**Task requirements**.
Reproduce the lines verbatim, starting with the line that contains "the spout tip" and continuing through the last line, both ends included.

[Word and element locating data]

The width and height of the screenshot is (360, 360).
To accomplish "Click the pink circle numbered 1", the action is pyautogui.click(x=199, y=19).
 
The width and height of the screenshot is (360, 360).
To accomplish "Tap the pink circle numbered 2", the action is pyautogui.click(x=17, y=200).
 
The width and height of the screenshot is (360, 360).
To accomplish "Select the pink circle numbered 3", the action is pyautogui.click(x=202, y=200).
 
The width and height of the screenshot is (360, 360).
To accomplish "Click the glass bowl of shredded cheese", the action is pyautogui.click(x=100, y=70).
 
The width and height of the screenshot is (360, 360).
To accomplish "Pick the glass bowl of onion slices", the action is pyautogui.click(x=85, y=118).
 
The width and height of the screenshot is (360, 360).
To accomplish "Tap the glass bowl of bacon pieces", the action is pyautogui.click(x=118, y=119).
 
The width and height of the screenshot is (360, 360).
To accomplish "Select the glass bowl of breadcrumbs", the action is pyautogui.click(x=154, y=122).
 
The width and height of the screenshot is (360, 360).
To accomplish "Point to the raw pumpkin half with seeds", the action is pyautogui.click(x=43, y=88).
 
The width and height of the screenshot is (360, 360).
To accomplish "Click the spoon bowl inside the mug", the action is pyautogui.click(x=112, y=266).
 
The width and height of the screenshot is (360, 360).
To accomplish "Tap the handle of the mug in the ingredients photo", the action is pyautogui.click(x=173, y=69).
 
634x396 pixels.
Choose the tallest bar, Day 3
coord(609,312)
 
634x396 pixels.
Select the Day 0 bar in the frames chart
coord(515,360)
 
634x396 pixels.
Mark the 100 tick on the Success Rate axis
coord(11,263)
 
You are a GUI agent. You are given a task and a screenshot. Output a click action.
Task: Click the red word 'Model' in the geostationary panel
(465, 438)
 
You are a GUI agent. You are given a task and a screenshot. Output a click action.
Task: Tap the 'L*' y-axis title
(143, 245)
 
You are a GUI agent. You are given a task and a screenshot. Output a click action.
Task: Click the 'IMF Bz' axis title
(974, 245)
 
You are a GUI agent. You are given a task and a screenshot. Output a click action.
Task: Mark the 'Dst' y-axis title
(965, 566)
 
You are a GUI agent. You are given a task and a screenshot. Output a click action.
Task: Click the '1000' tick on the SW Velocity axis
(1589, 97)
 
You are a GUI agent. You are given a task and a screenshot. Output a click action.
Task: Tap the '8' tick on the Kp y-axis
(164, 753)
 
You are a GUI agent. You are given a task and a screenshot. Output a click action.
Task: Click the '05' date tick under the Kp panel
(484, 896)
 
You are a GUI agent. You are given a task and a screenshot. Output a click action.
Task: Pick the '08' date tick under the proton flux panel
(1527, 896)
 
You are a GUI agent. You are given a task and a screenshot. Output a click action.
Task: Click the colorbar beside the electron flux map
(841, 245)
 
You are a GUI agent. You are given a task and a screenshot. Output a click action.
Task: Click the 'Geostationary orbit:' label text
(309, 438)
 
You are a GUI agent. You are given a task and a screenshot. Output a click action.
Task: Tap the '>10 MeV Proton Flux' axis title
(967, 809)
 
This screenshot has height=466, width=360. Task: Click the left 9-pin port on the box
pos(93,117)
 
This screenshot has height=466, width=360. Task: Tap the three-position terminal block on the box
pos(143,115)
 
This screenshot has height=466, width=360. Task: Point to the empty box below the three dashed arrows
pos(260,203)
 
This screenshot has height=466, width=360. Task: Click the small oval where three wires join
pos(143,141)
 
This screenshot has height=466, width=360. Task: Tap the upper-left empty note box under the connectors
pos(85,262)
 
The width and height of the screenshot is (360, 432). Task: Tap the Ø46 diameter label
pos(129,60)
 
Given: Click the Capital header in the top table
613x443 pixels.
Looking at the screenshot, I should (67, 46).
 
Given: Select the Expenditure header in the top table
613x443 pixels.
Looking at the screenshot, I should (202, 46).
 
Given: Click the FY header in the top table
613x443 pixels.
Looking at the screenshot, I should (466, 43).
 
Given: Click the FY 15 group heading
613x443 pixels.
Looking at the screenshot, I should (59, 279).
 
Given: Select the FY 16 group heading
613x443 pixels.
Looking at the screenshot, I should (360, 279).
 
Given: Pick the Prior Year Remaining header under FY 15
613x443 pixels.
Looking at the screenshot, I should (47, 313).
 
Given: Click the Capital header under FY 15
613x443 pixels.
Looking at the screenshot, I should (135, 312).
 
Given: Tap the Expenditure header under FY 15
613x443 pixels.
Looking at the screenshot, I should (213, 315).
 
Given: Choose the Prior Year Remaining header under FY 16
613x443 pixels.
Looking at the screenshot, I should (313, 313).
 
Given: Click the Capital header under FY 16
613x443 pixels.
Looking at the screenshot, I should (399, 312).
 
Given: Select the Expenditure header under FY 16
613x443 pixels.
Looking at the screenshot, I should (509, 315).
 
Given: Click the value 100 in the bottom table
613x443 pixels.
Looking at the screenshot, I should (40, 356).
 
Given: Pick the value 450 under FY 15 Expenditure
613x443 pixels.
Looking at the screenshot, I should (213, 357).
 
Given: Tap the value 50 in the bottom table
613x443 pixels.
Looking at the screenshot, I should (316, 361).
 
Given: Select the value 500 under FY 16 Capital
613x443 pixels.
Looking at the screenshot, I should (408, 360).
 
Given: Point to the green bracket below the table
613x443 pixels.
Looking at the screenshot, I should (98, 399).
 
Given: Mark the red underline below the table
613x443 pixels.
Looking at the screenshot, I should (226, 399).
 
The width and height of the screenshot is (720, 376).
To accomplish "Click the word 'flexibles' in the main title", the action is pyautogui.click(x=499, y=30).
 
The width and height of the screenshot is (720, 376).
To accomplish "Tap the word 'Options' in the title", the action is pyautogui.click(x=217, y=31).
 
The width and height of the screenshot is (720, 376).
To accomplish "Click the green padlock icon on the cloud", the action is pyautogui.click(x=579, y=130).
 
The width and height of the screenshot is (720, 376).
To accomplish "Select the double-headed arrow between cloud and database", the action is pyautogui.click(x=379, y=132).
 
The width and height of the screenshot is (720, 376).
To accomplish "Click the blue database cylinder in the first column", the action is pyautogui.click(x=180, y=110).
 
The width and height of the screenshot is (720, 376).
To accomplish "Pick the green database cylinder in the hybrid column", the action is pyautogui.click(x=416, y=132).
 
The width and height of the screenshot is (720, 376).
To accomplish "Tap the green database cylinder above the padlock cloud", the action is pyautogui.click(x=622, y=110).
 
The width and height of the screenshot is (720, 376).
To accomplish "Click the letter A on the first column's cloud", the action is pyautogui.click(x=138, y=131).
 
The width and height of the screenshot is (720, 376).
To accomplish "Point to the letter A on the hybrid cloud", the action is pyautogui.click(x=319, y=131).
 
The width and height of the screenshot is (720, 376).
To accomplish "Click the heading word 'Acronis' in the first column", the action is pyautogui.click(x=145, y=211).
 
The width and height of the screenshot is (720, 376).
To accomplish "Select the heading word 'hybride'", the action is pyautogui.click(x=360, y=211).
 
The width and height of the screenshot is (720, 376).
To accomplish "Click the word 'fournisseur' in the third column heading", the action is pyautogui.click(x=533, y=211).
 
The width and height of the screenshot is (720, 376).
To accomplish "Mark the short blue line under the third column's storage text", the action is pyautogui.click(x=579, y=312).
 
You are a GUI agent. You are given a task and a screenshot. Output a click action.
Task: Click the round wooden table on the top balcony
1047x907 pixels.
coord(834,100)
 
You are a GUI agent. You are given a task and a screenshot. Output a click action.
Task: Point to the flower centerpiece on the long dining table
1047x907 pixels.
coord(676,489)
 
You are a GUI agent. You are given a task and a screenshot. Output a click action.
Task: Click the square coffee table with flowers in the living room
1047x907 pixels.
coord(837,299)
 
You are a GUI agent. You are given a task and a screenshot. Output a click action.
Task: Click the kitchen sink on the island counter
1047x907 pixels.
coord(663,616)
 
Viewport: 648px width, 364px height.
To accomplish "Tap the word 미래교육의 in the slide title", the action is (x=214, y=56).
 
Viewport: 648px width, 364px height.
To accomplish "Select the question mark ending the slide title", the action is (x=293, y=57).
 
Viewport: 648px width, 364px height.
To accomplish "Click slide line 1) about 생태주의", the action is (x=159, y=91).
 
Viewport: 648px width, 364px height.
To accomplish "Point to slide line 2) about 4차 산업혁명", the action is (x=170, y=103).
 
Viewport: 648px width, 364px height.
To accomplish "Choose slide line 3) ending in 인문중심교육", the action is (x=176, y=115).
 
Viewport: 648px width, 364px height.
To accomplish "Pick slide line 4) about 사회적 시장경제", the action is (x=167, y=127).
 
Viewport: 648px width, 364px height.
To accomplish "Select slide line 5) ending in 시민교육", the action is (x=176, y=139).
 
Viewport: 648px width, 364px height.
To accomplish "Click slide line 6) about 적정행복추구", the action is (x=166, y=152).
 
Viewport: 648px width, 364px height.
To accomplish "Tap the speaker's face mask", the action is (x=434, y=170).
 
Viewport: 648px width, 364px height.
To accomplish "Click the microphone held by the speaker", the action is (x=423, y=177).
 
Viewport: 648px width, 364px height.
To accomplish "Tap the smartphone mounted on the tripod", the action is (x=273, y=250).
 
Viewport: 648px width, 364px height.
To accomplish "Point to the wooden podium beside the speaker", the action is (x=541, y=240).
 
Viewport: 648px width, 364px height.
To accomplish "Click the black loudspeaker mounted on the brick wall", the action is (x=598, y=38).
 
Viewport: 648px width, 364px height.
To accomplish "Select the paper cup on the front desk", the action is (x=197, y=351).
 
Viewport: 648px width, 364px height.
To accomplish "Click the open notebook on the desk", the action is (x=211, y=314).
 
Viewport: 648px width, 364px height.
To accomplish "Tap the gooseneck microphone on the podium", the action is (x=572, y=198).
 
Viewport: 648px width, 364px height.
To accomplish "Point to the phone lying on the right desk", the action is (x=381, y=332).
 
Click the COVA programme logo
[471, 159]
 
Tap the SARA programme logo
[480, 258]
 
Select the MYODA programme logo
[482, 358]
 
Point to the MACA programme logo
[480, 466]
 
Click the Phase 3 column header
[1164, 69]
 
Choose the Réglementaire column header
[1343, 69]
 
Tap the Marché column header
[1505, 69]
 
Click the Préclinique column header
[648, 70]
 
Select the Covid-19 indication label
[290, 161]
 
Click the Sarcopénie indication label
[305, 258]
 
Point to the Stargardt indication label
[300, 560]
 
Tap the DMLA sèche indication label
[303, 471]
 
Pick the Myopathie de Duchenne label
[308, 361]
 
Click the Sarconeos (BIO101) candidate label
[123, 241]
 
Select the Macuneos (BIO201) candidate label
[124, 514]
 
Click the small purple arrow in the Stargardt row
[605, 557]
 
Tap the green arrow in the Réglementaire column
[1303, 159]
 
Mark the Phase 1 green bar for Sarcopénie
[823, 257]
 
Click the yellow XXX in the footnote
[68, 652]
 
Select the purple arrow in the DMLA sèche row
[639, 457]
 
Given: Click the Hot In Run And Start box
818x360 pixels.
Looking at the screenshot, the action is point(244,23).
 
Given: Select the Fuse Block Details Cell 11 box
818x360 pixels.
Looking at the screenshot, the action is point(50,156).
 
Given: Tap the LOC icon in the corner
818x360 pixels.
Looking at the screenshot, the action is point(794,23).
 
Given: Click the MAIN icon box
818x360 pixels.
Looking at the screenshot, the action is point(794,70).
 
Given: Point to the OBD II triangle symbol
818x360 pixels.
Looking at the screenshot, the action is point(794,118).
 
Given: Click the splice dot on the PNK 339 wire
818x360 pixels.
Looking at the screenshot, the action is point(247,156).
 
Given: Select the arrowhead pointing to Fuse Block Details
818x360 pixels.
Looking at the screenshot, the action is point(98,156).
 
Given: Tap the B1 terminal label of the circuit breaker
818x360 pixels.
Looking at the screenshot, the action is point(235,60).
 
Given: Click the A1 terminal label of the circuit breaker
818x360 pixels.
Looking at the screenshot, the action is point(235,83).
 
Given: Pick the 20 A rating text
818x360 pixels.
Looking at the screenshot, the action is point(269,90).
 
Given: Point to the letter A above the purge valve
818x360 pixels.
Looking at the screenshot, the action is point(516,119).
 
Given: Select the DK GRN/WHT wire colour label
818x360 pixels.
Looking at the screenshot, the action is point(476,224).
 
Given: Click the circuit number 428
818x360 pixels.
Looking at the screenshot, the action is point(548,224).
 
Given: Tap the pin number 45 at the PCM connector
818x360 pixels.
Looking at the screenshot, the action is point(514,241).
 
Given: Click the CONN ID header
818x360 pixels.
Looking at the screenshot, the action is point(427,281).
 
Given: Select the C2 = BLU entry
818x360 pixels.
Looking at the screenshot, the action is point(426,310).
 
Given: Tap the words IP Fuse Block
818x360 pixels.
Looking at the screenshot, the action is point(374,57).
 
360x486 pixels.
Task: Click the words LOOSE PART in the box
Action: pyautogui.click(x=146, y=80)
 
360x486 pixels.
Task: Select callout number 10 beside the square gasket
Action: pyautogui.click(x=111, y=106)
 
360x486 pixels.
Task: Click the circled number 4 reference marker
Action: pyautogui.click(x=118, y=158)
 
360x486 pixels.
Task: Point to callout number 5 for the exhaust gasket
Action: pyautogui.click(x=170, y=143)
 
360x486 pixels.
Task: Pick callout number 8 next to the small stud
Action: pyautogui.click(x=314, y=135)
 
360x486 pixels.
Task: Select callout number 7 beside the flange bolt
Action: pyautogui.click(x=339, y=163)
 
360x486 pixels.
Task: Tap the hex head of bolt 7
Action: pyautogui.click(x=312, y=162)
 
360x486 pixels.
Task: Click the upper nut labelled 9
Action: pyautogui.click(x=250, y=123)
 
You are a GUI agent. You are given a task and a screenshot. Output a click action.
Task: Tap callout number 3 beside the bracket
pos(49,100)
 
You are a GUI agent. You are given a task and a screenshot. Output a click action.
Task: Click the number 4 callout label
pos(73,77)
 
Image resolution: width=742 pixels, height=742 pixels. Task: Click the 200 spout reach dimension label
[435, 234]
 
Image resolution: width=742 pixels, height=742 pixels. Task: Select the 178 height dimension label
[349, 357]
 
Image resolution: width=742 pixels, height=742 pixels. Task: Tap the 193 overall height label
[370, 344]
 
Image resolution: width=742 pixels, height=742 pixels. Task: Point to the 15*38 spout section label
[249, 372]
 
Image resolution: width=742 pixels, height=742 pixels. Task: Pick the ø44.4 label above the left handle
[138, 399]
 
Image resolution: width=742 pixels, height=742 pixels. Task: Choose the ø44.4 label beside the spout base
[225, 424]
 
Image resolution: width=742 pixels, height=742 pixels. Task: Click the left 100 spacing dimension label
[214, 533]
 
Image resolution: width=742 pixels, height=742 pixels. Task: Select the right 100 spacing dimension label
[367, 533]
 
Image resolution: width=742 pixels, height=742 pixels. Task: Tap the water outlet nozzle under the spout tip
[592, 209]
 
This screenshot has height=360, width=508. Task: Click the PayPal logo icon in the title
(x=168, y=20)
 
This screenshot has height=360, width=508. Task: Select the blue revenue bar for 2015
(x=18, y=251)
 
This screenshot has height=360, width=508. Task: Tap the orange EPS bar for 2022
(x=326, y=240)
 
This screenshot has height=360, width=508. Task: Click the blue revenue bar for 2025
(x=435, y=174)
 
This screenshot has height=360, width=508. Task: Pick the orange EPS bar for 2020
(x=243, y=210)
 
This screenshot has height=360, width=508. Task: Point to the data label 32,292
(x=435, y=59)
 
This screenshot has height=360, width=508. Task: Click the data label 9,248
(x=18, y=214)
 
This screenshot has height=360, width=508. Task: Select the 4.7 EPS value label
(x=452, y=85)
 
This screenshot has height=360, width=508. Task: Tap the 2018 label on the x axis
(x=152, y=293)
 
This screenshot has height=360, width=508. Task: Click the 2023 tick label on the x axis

**Answer for this exercise**.
Image resolution: width=742 pixels, height=742 pixels. Task: Tap the water outlet nozzle under the spout tip
[592, 209]
 
This screenshot has height=360, width=508. Task: Click the PayPal logo icon in the title
(x=168, y=20)
 
This screenshot has height=360, width=508. Task: Select the blue revenue bar for 2015
(x=18, y=251)
 
This screenshot has height=360, width=508. Task: Tap the orange EPS bar for 2022
(x=326, y=240)
 
This screenshot has height=360, width=508. Task: Click the blue revenue bar for 2025
(x=435, y=174)
 
This screenshot has height=360, width=508. Task: Pick the orange EPS bar for 2020
(x=243, y=210)
 
This screenshot has height=360, width=508. Task: Point to the data label 32,292
(x=435, y=59)
 
This screenshot has height=360, width=508. Task: Click the data label 9,248
(x=18, y=214)
 
This screenshot has height=360, width=508. Task: Select the 4.7 EPS value label
(x=452, y=85)
 
This screenshot has height=360, width=508. Task: Tap the 2018 label on the x axis
(x=152, y=293)
 
This screenshot has height=360, width=508. Task: Click the 2023 tick label on the x axis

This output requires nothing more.